Using Space Heaters Safely
Oil prices have dropped from the nosebleed heights they achieved this summer, but with winter coming, many people will continue to look for ways to curb heating costs.
Thrifty consumers may be considering saving money by lowering their thermostats and spot heating living areas with electric space heaters. Those who plan to do so should keep in mind that, according to the National Fire Prevention Association, 32% of home heating fires in 2005 were started with improper use of space heaters.
EMEC urges its members to keep the following space heater safety tips in mind.
- Buy only heaters approved by Underwriter’s Laboratory (UL). Appliances approved by this century-old safety testing organization are marked with the UL symbol.
- Buy only space heaters with a safety switch that turns off the unit if it tips over.
- Put space heaters on a level, flame-resistant surface, especially if the heater is a radiant unit.
- Keep space heaters at least three feet away from flammable materials like drapes, papers, blankets, upholstery or flammable liquids.
- Make sure an adult is present and watchful if children or pets are around a space heater.
- Do not leave a space heater on when you go to sleep.
- Keep the space heater in good repair. Discard or repair it if the cord is cracked or worn, a guard is missing, or if controls are missing.
- Space heaters are best used without extension cords. If one is needed, be sure to use a heavy-duty cord with a three-pronged plug. The cord should also have an amperage rating that is equal to or larger than the amperage of the space heater.
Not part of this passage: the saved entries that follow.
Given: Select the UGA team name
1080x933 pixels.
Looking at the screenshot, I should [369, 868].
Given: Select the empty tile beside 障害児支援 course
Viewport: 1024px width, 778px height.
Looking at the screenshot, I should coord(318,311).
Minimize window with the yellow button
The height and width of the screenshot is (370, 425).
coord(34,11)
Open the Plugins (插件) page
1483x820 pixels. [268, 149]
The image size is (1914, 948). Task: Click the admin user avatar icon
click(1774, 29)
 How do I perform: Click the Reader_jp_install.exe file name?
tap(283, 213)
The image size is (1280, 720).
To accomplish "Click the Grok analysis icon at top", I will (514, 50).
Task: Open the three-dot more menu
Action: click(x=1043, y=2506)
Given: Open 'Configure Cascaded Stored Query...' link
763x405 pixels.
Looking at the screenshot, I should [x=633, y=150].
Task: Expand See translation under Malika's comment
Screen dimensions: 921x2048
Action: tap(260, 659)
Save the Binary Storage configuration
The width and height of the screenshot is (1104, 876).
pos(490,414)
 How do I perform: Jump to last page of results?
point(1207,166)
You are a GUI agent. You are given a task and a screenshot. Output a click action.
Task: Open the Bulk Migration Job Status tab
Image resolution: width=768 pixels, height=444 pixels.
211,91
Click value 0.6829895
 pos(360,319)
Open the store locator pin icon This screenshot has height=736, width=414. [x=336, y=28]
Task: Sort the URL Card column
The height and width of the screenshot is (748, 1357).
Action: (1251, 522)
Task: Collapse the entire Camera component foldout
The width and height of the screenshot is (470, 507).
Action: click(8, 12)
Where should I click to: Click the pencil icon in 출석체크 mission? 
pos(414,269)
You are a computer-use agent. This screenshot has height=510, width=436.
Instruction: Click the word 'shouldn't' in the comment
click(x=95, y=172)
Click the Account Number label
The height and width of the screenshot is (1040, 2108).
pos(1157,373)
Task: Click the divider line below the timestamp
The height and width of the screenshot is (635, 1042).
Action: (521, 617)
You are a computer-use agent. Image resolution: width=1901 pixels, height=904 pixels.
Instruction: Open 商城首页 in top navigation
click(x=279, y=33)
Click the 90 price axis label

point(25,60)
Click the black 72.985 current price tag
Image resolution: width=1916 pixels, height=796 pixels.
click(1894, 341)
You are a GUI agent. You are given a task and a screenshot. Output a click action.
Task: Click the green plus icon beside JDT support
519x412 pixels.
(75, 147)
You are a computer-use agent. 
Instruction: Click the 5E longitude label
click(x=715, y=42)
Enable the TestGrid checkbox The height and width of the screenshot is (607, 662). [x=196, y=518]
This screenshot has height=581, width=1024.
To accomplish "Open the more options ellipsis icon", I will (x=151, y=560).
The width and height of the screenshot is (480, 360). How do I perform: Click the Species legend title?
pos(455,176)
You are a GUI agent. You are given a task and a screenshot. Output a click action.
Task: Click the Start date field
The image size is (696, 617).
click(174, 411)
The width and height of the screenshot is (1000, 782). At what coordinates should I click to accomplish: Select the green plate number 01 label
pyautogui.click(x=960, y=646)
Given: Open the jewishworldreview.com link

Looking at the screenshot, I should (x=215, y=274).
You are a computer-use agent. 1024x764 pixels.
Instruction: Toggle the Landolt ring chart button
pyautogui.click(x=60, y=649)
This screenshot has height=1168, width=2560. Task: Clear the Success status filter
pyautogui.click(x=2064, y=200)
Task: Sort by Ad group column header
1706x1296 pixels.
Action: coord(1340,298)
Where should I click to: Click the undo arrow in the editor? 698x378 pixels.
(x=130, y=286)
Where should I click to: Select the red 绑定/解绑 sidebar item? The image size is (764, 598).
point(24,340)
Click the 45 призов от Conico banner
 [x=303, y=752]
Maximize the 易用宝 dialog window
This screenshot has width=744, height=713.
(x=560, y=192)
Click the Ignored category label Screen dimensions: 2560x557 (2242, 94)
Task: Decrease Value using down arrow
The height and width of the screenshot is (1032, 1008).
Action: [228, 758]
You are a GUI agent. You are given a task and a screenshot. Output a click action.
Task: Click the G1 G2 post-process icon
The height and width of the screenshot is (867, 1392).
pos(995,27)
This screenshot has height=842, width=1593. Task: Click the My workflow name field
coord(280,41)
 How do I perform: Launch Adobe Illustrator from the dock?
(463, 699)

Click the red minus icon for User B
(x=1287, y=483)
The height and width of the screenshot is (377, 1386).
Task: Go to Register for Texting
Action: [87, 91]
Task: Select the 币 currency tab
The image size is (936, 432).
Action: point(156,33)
To find the necessary amperage, divide the Wattage by 120. (For a 1500-Watt unit, for example, the cord should be rated for at least 12.5 Amps).
- Do not use a space heater in a bathroom, because there are too many opportunities for the unit to get wet and cause electric shocks.
Space heaters are very commonly used and are generally a safe way to provide targeted heat. The common-sense precautions given above will allow you to stay warm and minimize hazards.